(EXERCISE) Would you please transcribe the data in full and exactly, excluding images?

(PROVIDED RECORDS)

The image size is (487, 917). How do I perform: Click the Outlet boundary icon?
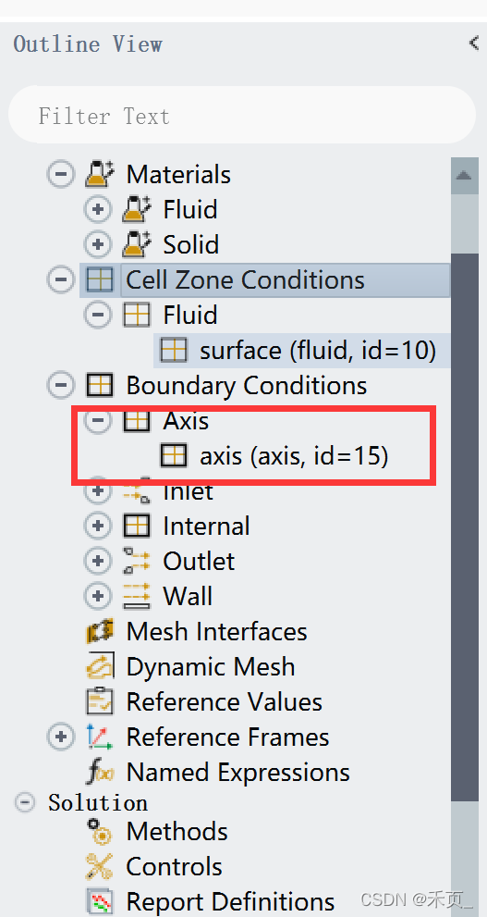pyautogui.click(x=137, y=561)
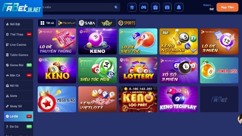Open the Lô Đề Truyền Thống game
Screen dimensions: 242x136
(57, 41)
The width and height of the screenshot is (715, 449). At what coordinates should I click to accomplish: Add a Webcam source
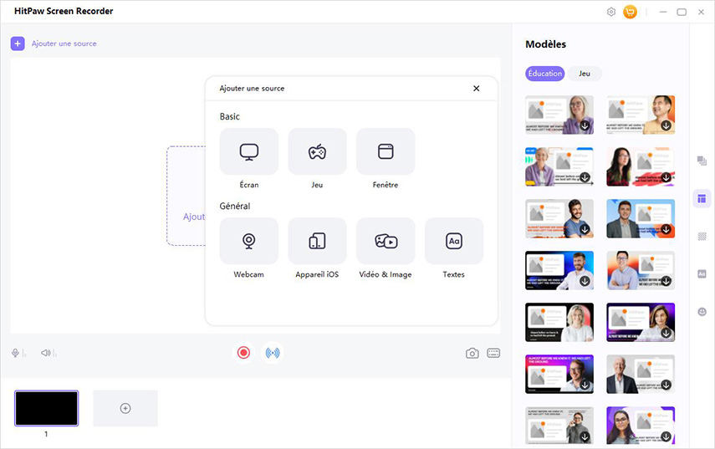pyautogui.click(x=248, y=242)

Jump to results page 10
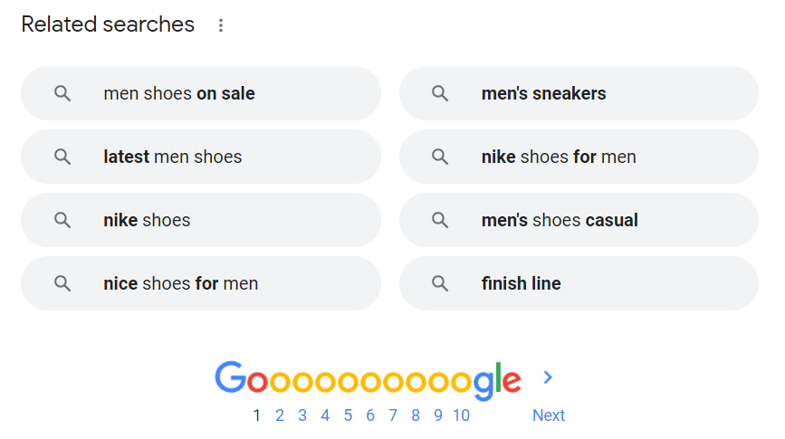pyautogui.click(x=461, y=415)
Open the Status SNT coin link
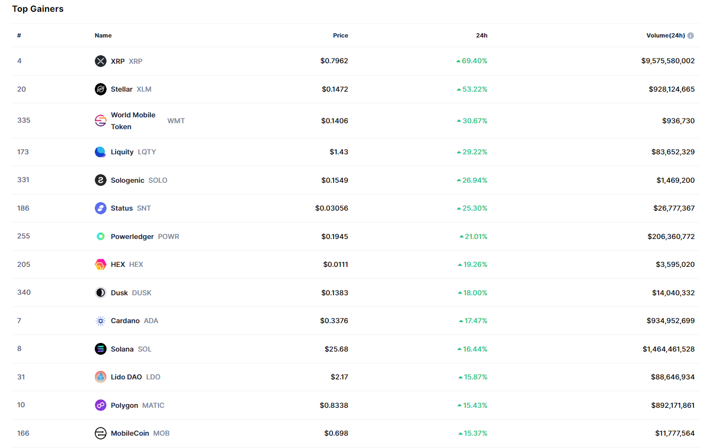This screenshot has width=724, height=448. pyautogui.click(x=122, y=208)
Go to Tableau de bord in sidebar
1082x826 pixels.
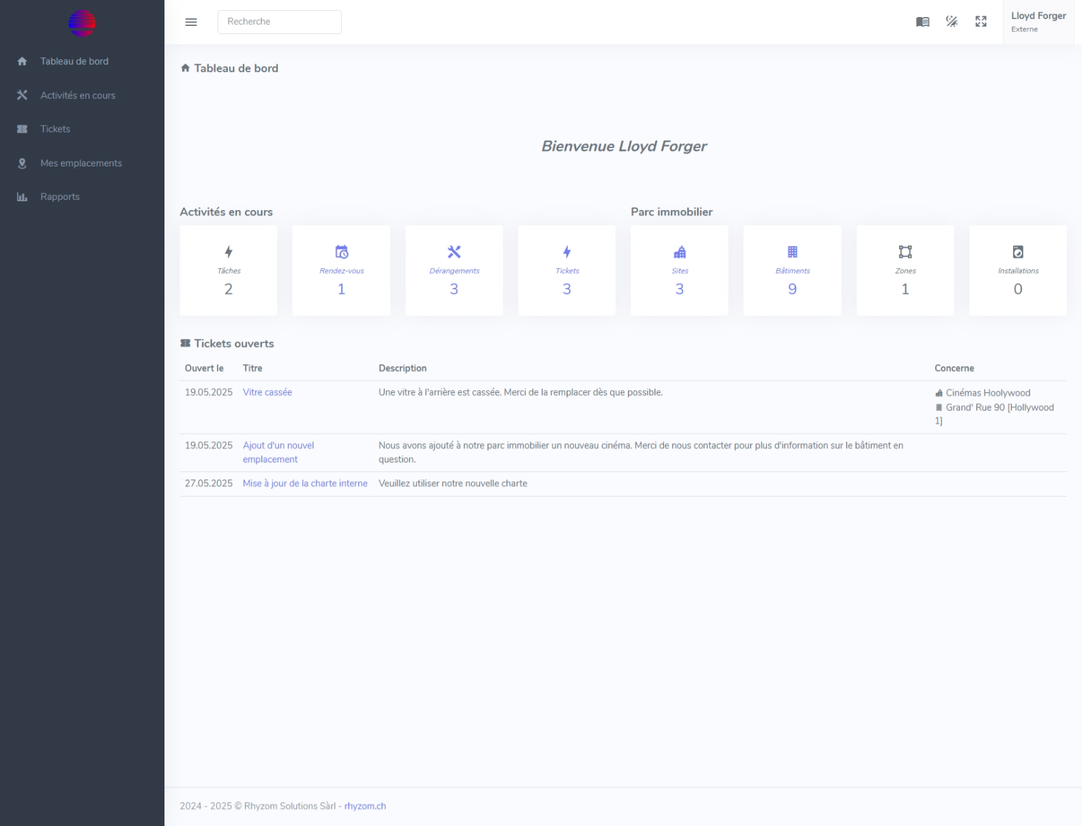pos(74,61)
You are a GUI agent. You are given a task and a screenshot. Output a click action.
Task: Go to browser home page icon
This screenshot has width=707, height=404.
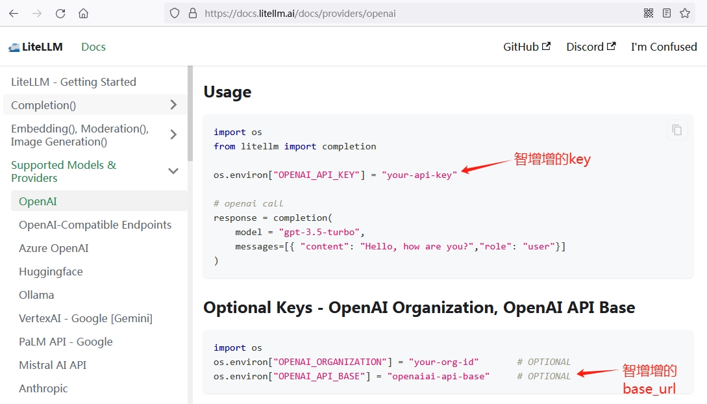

(YOUR SOLUTION)
The image size is (487, 917). How do I perform: Click the Outlet boundary icon?
pyautogui.click(x=137, y=561)
Open the Lô Đề Truyền Thống game
Screen dimensions: 242x136
(57, 41)
The width and height of the screenshot is (715, 449). At what coordinates should I click to accomplish: Add a Webcam source
pyautogui.click(x=248, y=242)

Jump to results page 10
pyautogui.click(x=461, y=415)
Open the Status SNT coin link
This screenshot has width=724, height=448. pyautogui.click(x=122, y=208)
Go to Tableau de bord in sidebar
1082x826 pixels.
pos(74,61)
You are a GUI agent. You are given a task and a screenshot. Output a click action.
Task: Go to browser home page icon
This screenshot has width=707, height=404.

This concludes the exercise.